- [Work task] The entries below should appear again in your reply, word for word.

- [Entries shown]
::::

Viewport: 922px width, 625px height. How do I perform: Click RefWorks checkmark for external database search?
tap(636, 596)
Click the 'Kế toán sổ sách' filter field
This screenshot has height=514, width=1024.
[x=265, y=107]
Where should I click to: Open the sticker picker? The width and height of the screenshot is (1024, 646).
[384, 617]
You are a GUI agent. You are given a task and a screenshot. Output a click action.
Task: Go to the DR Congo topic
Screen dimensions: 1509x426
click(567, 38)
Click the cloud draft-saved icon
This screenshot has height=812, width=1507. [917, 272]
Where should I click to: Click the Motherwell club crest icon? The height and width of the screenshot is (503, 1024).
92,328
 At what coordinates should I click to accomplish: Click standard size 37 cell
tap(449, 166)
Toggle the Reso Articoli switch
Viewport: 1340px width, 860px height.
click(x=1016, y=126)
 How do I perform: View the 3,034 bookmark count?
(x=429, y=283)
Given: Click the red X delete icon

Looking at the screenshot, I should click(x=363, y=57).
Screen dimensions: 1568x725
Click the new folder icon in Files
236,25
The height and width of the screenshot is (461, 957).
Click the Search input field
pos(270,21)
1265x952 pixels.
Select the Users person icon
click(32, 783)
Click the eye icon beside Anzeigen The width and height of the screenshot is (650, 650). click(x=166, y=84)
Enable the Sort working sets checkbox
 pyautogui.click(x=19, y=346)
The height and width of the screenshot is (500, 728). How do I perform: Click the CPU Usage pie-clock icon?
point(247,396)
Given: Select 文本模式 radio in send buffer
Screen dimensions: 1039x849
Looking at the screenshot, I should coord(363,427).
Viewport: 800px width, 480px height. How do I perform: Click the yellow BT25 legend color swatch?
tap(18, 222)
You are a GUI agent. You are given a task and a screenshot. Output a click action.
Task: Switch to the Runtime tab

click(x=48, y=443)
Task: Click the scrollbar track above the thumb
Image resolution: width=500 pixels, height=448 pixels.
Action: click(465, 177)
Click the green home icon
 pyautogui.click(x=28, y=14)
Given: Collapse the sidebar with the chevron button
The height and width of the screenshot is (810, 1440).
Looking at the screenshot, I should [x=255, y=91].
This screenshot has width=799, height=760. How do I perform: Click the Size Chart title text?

::::

- [Exercise output]
Viewport: 922px width, 625px height. How do I perform: Click RefWorks checkmark for external database search?
tap(636, 596)
Click the 'Kế toán sổ sách' filter field
This screenshot has height=514, width=1024.
[x=265, y=107]
Where should I click to: Open the sticker picker? The width and height of the screenshot is (1024, 646).
[384, 617]
You are a GUI agent. You are given a task and a screenshot. Output a click action.
Task: Go to the DR Congo topic
Screen dimensions: 1509x426
click(567, 38)
Click the cloud draft-saved icon
This screenshot has height=812, width=1507. [917, 272]
Where should I click to: Click the Motherwell club crest icon? The height and width of the screenshot is (503, 1024).
92,328
 At what coordinates should I click to accomplish: Click standard size 37 cell
tap(449, 166)
Toggle the Reso Articoli switch
Viewport: 1340px width, 860px height.
click(x=1016, y=126)
 How do I perform: View the 3,034 bookmark count?
(x=429, y=283)
Given: Click the red X delete icon

Looking at the screenshot, I should click(x=363, y=57).
Screen dimensions: 1568x725
Click the new folder icon in Files
236,25
The height and width of the screenshot is (461, 957).
Click the Search input field
pos(270,21)
1265x952 pixels.
Select the Users person icon
click(32, 783)
Click the eye icon beside Anzeigen The width and height of the screenshot is (650, 650). click(x=166, y=84)
Enable the Sort working sets checkbox
 pyautogui.click(x=19, y=346)
The height and width of the screenshot is (500, 728). How do I perform: Click the CPU Usage pie-clock icon?
point(247,396)
Given: Select 文本模式 radio in send buffer
Screen dimensions: 1039x849
Looking at the screenshot, I should coord(363,427).
Viewport: 800px width, 480px height. How do I perform: Click the yellow BT25 legend color swatch?
tap(18, 222)
You are a GUI agent. You are given a task and a screenshot. Output a click action.
Task: Switch to the Runtime tab

click(x=48, y=443)
Task: Click the scrollbar track above the thumb
Image resolution: width=500 pixels, height=448 pixels.
Action: click(465, 177)
Click the green home icon
 pyautogui.click(x=28, y=14)
Given: Collapse the sidebar with the chevron button
The height and width of the screenshot is (810, 1440).
Looking at the screenshot, I should [x=255, y=91].
This screenshot has width=799, height=760. How do I perform: Click the Size Chart title text?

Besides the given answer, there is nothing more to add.